- Native name: 中村真梨花
- Born: May 20, 1987 (age 38)
- Hometown: Fujisawa, Kanagawa

Career
- Achieved professional status: April 1, 2003 (aged 15)
- Badge Number: W-30
- Rank: Women's 4-dan
- Teacher: Yoshimasa Saeki [ja] (9-dan)

Websites
- JSA profile page

= Marika Nakamura =

Japanese shogi player

Marika Nakamura (中村 真梨花, Nakamura Marika) is a Japanese women's professional shogi player ranked 4-dan.

==Women's professional shogi player==
===Promotion history===
Nakamura's promotion history is as follows.
- 2-kyū: April 1, 2003
- 1-kyū: April 1, 2004
- 1-dan: April 1, 2005
- 2-dan: February 25, 2009
- 3-dan: May 4, 2015
- 4-dan: May 13, 2023

Note: All ranks are women's professional ranks.
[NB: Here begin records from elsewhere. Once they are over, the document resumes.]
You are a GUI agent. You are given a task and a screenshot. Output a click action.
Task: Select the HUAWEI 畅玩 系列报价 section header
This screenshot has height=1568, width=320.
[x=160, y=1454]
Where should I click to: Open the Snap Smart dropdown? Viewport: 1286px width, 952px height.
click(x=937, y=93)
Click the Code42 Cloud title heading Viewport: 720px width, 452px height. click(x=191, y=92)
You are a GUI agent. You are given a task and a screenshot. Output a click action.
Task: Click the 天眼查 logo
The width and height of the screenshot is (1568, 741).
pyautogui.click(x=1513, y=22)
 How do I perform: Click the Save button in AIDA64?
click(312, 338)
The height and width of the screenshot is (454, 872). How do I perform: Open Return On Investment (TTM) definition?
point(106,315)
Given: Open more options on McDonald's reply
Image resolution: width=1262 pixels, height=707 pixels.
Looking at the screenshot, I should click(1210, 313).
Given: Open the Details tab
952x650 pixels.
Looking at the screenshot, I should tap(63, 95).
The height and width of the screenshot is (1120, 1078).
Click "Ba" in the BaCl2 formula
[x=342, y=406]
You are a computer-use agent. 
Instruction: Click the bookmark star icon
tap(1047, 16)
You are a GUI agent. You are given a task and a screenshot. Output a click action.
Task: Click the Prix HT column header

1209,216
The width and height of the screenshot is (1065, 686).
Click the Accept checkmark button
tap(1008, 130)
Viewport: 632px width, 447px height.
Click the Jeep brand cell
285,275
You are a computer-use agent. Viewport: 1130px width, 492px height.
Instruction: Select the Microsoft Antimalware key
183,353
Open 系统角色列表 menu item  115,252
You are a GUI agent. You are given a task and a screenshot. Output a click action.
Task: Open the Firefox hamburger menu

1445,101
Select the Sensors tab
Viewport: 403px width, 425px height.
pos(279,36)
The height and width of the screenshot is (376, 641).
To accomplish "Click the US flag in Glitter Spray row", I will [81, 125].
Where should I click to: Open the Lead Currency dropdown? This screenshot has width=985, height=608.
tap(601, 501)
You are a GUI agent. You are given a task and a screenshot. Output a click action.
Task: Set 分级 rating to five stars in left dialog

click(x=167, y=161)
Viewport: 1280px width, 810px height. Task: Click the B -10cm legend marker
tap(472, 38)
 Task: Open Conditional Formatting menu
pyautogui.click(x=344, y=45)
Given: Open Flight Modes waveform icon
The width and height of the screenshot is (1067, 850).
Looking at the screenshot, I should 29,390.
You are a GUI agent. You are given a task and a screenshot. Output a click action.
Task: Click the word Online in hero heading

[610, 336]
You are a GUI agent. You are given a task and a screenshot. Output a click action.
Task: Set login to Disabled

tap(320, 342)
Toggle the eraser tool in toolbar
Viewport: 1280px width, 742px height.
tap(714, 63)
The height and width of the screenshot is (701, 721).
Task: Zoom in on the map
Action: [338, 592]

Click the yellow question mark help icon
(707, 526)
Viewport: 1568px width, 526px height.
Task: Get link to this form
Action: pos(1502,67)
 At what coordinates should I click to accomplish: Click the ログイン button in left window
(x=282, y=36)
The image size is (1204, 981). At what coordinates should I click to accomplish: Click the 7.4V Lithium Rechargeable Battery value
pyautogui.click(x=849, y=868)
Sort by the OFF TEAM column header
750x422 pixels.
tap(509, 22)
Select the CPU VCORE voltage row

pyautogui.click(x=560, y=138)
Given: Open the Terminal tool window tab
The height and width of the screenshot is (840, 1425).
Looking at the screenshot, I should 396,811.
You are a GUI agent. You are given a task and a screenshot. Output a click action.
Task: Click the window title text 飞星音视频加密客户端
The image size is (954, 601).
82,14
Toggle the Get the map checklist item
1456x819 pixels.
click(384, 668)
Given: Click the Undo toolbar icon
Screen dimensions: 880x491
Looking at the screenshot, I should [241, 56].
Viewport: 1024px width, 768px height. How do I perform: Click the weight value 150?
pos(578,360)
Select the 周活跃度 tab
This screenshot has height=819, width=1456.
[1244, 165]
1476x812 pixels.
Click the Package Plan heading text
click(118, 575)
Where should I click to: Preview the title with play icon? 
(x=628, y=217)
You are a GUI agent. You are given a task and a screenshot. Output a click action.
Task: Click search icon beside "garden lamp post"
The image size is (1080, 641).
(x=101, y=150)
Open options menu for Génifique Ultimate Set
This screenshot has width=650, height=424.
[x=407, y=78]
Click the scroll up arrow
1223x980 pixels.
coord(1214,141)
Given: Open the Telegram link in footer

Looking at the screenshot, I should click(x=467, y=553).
===Titles and other championships===
Nakamura has appeared in women's major title match three times, but has yet to win a major title. She was the challenger for the 17th Kurashiki Tōka Cup title in 2009, the 34th Women's Ōshō title in 2012 and the 40th Women's Meijin title in 2013.

==Personal life==
Nakamura is married to professional shogi player Shōta Chida. The pair got married in September 2023. In September 2025, Nakamura announced that she had given birth to the couple's first child, a daughter.